The publication reports on an expanded cohort of 283 patients and 1,024 plasma samples from the I-SPY2 study. Plasma samples were collected at four time points: pretreatment (T0), 3 weeks after initiation of treatment (T1), 12 weeks between paclitaxel-based and anthracycline (AC) NAC regimens (T2), and after NAC before surgery (T3).

Key findings include:

ctDNA-positivity before, during, and after NAC was significantly associated with inferior distant recurrence-free survival (DRFS) in both subtypes (p=0.02 to p<0.0001); and in the 9% of TNBC patients who tested ctDNA-negative pretreatment, zero DRFS events were observed with a median follow-up of 3.12 years.
Early ctDNA clearance at 3 weeks of NAC was a significant predictor of response, as determined by pathologic complete response (pCR) or residual cancer burden (RCB) in TNBC (p=0.0002).
ctDNA-negativity after NAC was significantly associated with improved DRFS, even in patients with extensive residual cancer burden at surgery (p<0.0001), indicating that ctDNA status may be more prognostic than pCR status.
"Neoadjuvant chemotherapy is a powerful tool to optimize treatment of breast cancer. As we introduce new therapies, we need optimal tools to predict complete response," said Laura Esserman, MD, MBA, and Laura van ‘t Veer, PhD, professors at the University of California, San Francisco, and co-authors of the paper. "This latest publication from the ISPY-2 study builds upon our previous findings that tumor-informed ctDNA monitoring has the potential to improve the prediction of response to NAC, and with more data, may allow non-invasive assays to replace core biopsies."

"I-SPY2 provides compelling evidence to support the role of ctDNA in predicting the likelihood of benefit from neoadjuvant chemotherapy for HER2-negative breast cancer," said Minetta Liu, MD, chief medical officer of oncology at Natera. "The data support the use of Signatera to improve risk stratification and potentially guide escalation or de-escalation of systemic therapy in the neoadjuvant treatment setting."

About Signatera

Signatera is a custom-built circulating tumor DNA (ctDNA) test for treatment monitoring and molecular residual disease (MRD) assessment in patients previously diagnosed with cancer.

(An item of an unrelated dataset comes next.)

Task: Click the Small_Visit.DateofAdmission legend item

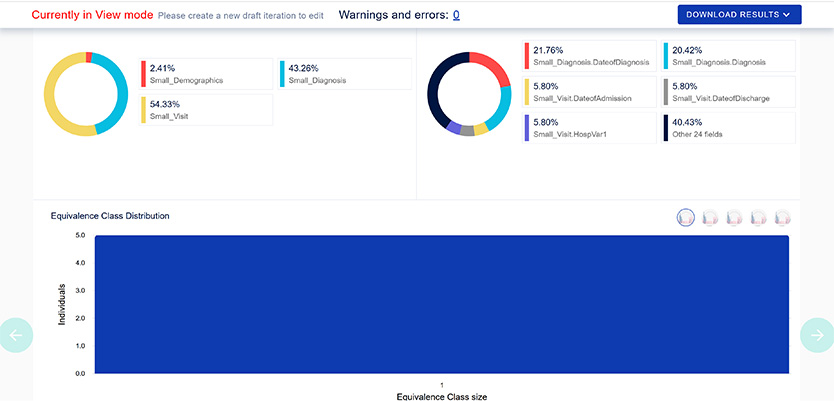Action: pos(589,92)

The test is available for both clinical and research use, and has been granted three Breakthrough Device Designations by the FDA for multiple cancer types and indications. The Signatera test is personalized and tumor-informed, providing each individual with a customized blood test tailored to fit the unique signature of clonal mutations found in that individual’s tumor. Signatera is intended to detect and quantify cancer left in the body, at levels down to a single tumor molecule in a tube of blood, to identify recurrence earlier and to help optimize treatment decisions.